Dois-je le laisser là ? Non. Je détache ma ceinture. Je me redresse sur le siège. Je me mets à genou dessus. Je me rapproche de Makoto. Je pose mes mains sur ses épaules. Je le secoue. Sa tête bascule d’avant en arrière. Elle se tape contre l’appuie-tête.

– Makoto.

Il se réveille brusquement. Il pose sa main sur ma hanche. Il ouvre grands ses yeux. Il me regarde. Ma salive reste bloquée dans ma gorge. Mon cœur s’arrête un instant avant de battre rapidement. Mon visage se met à chauffer. Je me recule.

– Nous sommes arrivés.

Je descends de la voiture. J’ouvre le coffre pour prendre le sac à dos. Makoto me rejoint. Il prend le sien sans rien dire. Nous rejoignons le hall de l’hôtel. Un homme se trouve derrière le comptoir. Makoto échange avec lui. Il prend la clé qu’on lui tend. Il revient vers moi. La chambre est au premier étage du bâtiment. Makoto ouvre la porte. Il va tirer les rideaux pour faire entrer la lumière. La chambre est petite. Mais il y a un espace salon. Je pose le sac au pied du lit.

– J’avais demandé une chambre avec deux lits séparés…je vais retourner voir le réceptionniste.

– Je dormirai par terre.

Makoto se tourne vers moi. Ses sourcils se rapprochent l’un de l’autre. Les muscles de son visage se contractent.

– Certainement pas ! Je vais demander une autre chambre.

– Non. Ce n’est qu’une nuit.

Je lui tourne le dos. J’entre dans la salle de bain. Je croise mon reflet dans le miroir. Je me regarde. Devrais-je ressentir quelque chose en me voyant ? Je ne sais pas. Je retourne dans la chambre. Makoto s’est allongé sur le lit.

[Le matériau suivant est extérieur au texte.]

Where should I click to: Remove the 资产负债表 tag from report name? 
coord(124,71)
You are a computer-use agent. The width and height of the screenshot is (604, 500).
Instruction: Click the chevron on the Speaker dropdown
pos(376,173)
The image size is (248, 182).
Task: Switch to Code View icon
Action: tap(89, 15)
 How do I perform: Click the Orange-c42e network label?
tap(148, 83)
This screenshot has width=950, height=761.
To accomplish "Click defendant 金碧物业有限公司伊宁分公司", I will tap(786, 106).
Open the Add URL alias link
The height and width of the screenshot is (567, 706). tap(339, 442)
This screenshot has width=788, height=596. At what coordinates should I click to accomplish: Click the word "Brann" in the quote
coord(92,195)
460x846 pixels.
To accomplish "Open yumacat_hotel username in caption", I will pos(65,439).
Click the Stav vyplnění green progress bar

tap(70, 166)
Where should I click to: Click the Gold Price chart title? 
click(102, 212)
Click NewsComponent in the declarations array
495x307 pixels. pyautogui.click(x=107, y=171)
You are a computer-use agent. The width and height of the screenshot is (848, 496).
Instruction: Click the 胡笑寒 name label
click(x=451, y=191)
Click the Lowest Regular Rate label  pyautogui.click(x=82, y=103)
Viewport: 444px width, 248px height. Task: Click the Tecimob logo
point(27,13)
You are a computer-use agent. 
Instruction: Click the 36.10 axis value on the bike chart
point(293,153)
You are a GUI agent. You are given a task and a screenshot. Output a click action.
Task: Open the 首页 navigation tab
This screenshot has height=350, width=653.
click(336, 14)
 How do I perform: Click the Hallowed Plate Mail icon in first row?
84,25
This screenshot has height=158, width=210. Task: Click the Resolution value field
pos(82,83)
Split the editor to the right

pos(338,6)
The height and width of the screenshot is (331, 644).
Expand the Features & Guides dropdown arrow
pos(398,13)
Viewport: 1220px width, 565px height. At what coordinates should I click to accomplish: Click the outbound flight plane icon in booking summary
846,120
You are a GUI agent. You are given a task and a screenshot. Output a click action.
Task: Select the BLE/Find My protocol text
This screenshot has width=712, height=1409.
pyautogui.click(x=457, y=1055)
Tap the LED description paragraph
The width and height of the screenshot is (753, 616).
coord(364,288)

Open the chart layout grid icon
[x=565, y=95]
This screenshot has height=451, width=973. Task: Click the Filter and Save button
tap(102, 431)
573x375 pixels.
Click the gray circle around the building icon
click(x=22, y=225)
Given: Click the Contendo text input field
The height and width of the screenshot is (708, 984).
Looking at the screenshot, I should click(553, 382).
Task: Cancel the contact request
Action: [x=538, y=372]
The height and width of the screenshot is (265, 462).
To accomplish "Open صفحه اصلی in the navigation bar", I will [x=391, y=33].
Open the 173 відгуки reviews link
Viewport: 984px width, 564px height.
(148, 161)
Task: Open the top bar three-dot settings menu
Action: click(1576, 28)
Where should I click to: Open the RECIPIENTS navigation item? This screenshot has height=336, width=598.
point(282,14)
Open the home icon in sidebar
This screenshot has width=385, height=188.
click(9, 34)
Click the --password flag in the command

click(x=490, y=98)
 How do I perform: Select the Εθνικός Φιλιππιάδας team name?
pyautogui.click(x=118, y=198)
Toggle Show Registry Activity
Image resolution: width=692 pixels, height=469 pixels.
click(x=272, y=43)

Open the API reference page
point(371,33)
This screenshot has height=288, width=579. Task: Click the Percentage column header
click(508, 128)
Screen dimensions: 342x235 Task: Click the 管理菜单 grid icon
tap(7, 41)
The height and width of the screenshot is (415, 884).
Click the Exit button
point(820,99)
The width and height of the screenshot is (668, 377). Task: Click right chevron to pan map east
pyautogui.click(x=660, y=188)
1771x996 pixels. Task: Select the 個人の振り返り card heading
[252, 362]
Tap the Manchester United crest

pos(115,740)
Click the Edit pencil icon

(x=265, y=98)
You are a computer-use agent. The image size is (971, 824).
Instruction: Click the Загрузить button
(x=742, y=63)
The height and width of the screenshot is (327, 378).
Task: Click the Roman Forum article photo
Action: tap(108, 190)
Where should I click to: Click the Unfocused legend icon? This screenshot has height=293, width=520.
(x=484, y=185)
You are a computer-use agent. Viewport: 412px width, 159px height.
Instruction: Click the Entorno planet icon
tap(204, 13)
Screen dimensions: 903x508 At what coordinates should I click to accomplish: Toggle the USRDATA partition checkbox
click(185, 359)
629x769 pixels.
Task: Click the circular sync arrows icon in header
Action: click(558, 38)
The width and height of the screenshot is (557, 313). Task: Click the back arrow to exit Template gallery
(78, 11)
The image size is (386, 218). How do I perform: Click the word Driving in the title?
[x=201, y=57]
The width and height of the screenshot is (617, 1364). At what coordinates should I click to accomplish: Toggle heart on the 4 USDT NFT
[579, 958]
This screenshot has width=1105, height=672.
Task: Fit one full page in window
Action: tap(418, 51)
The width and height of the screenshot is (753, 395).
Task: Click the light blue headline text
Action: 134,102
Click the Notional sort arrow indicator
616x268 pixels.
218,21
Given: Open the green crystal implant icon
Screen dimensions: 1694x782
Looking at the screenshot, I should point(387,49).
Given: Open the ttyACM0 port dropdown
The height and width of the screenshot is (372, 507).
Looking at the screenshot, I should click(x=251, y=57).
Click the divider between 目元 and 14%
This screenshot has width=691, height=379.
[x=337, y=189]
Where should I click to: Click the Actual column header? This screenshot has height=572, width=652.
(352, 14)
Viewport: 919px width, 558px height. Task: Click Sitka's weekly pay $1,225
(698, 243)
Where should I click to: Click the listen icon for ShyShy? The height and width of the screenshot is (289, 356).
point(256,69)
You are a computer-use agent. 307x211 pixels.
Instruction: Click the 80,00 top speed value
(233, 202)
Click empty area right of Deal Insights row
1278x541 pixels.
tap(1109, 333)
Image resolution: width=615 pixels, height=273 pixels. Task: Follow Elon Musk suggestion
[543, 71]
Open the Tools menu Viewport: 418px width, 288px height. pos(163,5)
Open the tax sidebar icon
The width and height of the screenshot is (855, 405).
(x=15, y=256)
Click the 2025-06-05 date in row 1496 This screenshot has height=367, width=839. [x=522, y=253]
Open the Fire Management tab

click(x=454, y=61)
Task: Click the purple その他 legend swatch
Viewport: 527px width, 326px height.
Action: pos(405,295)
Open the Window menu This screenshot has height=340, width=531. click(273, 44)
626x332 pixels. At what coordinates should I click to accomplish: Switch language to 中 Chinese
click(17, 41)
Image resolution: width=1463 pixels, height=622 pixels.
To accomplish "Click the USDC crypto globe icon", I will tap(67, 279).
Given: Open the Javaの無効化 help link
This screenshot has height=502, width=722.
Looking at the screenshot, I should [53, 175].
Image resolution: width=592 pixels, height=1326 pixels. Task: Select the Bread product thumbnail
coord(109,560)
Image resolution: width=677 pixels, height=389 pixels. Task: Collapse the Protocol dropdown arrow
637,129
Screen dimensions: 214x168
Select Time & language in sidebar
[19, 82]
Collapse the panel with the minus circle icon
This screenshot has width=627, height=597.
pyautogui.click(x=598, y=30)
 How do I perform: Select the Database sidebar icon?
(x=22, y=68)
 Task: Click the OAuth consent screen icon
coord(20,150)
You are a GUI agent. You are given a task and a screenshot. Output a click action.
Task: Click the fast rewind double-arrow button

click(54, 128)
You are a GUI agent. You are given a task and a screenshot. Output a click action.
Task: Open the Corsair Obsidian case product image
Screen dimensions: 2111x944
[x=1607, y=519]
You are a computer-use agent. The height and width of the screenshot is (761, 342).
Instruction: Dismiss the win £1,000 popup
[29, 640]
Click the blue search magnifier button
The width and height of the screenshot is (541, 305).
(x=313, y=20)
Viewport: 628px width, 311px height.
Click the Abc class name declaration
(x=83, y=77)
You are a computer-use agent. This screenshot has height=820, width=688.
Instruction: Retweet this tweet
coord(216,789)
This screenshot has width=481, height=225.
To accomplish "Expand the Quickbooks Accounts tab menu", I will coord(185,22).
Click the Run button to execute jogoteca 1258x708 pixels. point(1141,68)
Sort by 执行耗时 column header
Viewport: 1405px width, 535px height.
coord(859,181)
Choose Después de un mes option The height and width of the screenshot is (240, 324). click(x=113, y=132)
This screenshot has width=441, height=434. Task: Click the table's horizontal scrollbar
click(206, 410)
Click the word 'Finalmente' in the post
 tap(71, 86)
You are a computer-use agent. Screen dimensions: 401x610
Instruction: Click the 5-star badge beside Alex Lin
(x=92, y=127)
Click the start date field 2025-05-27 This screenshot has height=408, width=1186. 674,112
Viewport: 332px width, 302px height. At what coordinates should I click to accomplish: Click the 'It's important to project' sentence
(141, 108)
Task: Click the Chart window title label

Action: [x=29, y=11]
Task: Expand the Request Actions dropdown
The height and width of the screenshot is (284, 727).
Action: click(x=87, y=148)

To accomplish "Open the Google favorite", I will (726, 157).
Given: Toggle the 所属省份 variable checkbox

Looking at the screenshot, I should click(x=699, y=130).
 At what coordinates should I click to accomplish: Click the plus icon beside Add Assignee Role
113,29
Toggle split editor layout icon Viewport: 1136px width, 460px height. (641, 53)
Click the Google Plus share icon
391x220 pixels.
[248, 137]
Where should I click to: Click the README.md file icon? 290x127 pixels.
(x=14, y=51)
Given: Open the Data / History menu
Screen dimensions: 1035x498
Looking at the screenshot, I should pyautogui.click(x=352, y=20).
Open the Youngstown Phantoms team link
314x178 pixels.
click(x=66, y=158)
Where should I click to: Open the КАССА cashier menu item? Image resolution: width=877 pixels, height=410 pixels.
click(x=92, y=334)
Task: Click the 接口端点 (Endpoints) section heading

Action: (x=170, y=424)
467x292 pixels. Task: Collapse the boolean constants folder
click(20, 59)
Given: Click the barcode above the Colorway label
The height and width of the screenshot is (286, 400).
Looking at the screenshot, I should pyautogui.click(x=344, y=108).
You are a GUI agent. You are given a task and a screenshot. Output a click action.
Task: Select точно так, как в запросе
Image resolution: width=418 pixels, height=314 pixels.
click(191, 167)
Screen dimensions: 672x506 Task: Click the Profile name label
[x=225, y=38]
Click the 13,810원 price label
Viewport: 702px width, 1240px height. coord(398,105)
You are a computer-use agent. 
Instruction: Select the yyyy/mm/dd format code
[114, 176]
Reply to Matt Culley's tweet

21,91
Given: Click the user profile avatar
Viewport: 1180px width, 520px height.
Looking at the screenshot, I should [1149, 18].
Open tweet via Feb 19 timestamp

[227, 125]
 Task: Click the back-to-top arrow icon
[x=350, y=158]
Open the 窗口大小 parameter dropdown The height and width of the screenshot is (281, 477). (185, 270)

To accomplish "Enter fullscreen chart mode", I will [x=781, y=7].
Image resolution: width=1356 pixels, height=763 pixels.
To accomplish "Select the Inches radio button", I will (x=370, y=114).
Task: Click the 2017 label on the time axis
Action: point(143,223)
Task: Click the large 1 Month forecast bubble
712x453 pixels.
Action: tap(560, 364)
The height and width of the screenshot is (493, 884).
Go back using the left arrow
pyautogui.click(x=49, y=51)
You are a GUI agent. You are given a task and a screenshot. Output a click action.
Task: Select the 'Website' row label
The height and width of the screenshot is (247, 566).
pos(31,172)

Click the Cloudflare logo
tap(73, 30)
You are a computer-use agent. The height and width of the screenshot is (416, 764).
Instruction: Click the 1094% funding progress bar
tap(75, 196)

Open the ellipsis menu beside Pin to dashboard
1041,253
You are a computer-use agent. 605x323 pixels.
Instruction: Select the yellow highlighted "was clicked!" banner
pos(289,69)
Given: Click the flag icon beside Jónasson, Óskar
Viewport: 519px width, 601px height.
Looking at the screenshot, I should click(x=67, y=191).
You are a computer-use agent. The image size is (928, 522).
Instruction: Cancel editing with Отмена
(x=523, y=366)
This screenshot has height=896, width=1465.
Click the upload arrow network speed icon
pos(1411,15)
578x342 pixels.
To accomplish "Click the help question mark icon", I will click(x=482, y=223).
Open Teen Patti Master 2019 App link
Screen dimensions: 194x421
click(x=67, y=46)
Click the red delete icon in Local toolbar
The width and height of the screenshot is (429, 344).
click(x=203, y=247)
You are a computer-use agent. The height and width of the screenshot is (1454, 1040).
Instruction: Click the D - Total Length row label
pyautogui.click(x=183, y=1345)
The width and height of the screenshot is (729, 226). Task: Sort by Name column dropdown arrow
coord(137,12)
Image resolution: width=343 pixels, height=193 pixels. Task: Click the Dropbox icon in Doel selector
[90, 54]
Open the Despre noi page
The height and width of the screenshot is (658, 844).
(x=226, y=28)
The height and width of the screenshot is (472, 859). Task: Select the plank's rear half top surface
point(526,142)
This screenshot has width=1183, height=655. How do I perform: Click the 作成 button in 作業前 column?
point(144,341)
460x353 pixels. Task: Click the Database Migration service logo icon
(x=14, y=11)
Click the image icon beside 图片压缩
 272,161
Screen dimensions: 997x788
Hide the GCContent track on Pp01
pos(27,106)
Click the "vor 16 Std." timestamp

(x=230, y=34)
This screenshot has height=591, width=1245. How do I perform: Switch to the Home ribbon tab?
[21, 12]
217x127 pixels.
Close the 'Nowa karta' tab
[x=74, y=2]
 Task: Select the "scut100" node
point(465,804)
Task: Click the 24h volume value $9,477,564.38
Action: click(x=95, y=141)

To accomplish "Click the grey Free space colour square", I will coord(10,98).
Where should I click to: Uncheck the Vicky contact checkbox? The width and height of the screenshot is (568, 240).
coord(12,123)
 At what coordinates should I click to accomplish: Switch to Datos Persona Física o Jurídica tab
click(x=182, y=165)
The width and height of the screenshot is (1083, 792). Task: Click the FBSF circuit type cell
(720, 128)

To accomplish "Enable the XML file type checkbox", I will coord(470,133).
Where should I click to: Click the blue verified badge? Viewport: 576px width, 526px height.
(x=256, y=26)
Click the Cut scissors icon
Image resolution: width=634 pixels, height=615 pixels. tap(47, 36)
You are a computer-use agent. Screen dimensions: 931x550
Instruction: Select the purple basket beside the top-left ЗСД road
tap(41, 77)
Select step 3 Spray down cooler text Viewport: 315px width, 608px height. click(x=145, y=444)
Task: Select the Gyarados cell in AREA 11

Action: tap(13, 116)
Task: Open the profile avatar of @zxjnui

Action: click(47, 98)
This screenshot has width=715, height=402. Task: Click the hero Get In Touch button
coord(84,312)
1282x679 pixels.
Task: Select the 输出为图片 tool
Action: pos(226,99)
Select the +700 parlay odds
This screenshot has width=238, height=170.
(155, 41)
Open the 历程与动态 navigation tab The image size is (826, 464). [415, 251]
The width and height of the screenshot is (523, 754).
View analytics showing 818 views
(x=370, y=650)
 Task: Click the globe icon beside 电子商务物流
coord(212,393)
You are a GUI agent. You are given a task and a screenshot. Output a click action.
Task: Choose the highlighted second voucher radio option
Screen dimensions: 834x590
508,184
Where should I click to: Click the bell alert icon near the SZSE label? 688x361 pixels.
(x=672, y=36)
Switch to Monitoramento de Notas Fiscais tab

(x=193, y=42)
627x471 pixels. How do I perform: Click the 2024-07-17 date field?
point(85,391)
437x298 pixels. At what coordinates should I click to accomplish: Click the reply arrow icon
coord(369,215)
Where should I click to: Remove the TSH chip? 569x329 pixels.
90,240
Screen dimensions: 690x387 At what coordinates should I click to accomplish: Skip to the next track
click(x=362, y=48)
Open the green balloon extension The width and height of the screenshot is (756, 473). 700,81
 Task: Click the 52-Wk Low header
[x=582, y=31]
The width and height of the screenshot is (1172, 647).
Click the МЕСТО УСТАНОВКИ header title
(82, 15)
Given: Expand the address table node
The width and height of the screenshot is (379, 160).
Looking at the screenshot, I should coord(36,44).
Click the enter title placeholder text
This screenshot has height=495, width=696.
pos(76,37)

– Tu prendras le lit, je dormirais par terre.

Je hausse les épaules. Peu importe. Je m’assois sur le fauteuil. Je regarde devant moi. Et j’attends que le temps passe.

– Tu sais que tu fais flipper à rester statique comme ça ?

Je ne réagis pas.

– Pourquoi est-ce que tu restes comme ça sans bouger ?

– J’attends.

– Tu attends quoi ?

– Que nous partions à l’audition.

– Mais c’est dans 2h, tu vas rester comme ça pendant 2h ?

– Oui

Makoto apparaît devant moi. Il s’assoit sur la table basse.

– Comment fais-tu ?

– Pour ?

– Rester assise sans bouger ? On dirait une statue.

– J’attends.

Il passe sa main dans ses cheveux sombre.

– On ne peut pas attendre comme ça. Au bout d’un moment tu ressens forcément un excès d’énergie, une pulsion qui te donne envie de bouger, de parler, de faire quelque chose !

– Non.

– Tu es vraiment bizarre.

– Je sais.

Je me lève. J’entends Makoto soupirer.

– Pardon Manon, je ne voulais pas dire que tu…

– Je sais.

Une heure passe. Makoto marche dans la chambre. Il tape des pieds. Il fait des bruits avec sa bouche. Moi je reste assise sans bouger.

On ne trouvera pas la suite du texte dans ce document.